:: 依頼内容 A ::
1994年日本GPについての文書によると、ミハエル・シューマッハは何点差で初のタイトルを手にしたか。

▲ミハエル十番勝負Vol.3:1994年日本GP

1994年のF1…といえば、どうしてもサンマリノGPの「史上最悪の週末」とともに激しい胸の痛みなしに振り返ることはできない。思えば、ハイテクデバイス(アクティブ・サスペンション、トラクション・コントロール、フライ・バイ・ワイヤ等)のあまりにドラスティックな禁止から端を発した波乱の1年だった。

本当なら、このシーズンは宿敵アラン・プロストを遂に「引退に追い込んだ」アイルトン・セナと気鋭のミハエル・シューマッハの死力を尽くしたタイトル争いが繰り広げられるエキサイティングな1年になるはずだった。しかしイモラでアイルトンは性急なレギュレーション変更に翻弄されるかのようにこの世を去り、その後はミハエルの一人勝ちと思いきや、彼のドライブするベネトン・フォードのトラクション・コントロール搭載疑惑に始まるFIAとの政治的な争いが続いた。最終的にミハエルは辛くも1点差で初のタイトルこそ手に入れたものの、2戦で失格、さらに2戦の出場停止処分を受け、しかもタイトル争いはライバルのデイモン・ヒル(ウィリアムズ・ルノー)との接触で決着が付くというほろ苦くも後味の悪い1年だったといえよう。


その中で、敢えて2位に終わった第15戦・日本GPを「十番勝負」のレースとしてカウントしておきたい。この一戦は、この年デイモンがミハエルとがっぷり四つに組んで初めて勝ち、しかもミハエルの十八番である「ピットイン・オーバーテイク」に屈しなかったレースだった。しかしそれ故にミハエルがレース終盤「タイガー」と化してデイモンを追い、デイモンは持てる力の全てを尽くして大逃げを打った真剣勝負の大一番でもあった。

また例によって前置きが長くなってしまったが、94年日本GPを改めて振り返ってみよう。


1 アイルトン・セナ…メモリアルGP


アイルトン・セナのいない初めての鈴鹿…そう、この年の鈴鹿はまさに「アイルトン・セナのメモリアル・グランプリ」だった。行き交うファンは悉くセナのトレードマークだった「バンコ・ナシオナル」のキャップを被り、サーキット・ホテル隣のホンダ・ミュージアムではアイルトン追悼記念の展示が行われた。金曜日の夕方、キャンプ仲間の女の子たちが、目を真っ赤にして南コース駐車場に帰ってきた。彼女たちは特別セナのファンというわけではない。それでもホンダ・ミュージアムでアイルトンの「死亡診断書」を見た瞬間、こみ上げてくるものを押さえきれなかったそうだ……。

土曜日朝、観戦エリアへと向かう道すがら、「バンコ・ナシオナル」のキャップを被っている人たちの数を数えてみた…あそこにも、ここにも、向こうにも、そしてまたここにも……。もうほとんど「ウォーリーを探せ」状態だ。500人を越えたところでアホらしくなって止めた。

:: 元の記録 ::
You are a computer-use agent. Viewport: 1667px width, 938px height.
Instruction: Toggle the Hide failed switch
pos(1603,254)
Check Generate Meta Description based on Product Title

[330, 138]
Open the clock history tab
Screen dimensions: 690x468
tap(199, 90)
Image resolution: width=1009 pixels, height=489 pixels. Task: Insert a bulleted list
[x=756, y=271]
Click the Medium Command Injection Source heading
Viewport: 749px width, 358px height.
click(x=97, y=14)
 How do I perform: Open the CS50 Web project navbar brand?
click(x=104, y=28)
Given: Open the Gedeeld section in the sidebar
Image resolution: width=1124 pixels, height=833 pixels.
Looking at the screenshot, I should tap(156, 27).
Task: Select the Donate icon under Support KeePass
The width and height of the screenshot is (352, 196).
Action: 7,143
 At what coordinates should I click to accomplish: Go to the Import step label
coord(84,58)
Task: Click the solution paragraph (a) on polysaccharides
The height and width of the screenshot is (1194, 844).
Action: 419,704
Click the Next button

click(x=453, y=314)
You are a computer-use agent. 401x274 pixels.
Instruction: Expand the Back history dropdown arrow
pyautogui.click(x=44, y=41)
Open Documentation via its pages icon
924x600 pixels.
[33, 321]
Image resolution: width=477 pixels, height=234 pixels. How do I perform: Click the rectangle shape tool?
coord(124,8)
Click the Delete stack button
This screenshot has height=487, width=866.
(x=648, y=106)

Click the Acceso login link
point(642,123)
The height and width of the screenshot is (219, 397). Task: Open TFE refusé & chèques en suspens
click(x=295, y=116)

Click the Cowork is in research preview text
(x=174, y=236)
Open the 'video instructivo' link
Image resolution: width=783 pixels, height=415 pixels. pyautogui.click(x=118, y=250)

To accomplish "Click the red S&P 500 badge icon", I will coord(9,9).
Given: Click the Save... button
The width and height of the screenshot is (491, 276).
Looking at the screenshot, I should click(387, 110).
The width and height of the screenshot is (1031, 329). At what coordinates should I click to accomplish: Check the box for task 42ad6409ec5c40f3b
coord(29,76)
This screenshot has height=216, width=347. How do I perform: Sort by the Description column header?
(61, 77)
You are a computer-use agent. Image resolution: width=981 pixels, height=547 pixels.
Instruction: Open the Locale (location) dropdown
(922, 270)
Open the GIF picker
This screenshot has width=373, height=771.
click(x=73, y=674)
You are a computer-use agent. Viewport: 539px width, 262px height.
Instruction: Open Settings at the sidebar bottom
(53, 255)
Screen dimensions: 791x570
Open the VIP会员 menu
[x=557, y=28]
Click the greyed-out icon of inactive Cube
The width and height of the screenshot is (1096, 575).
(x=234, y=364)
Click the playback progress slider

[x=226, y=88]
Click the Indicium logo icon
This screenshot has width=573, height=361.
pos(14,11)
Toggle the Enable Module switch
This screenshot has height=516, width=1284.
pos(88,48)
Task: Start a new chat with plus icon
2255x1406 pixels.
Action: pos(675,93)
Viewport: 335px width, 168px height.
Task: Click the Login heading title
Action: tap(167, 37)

:: 依頼内容 B ::
記録のうち、「Task: Click the solution」を含む行から始めて「Image resolution: width=783」を含む行までを、両端の行も含めてそのまま引用してください。

:: 結果 A ::
1点差。

:: 結果 B ::
Task: Click the solution paragraph (a) on polysaccharides
The height and width of the screenshot is (1194, 844).
Action: 419,704
Click the Next button

click(x=453, y=314)
You are a computer-use agent. 401x274 pixels.
Instruction: Expand the Back history dropdown arrow
pyautogui.click(x=44, y=41)
Open Documentation via its pages icon
924x600 pixels.
[33, 321]
Image resolution: width=477 pixels, height=234 pixels. How do I perform: Click the rectangle shape tool?
coord(124,8)
Click the Delete stack button
This screenshot has height=487, width=866.
(x=648, y=106)

Click the Acceso login link
point(642,123)
The height and width of the screenshot is (219, 397). Task: Open TFE refusé & chèques en suspens
click(x=295, y=116)

Click the Cowork is in research preview text
(x=174, y=236)
Open the 'video instructivo' link
Image resolution: width=783 pixels, height=415 pixels. pyautogui.click(x=118, y=250)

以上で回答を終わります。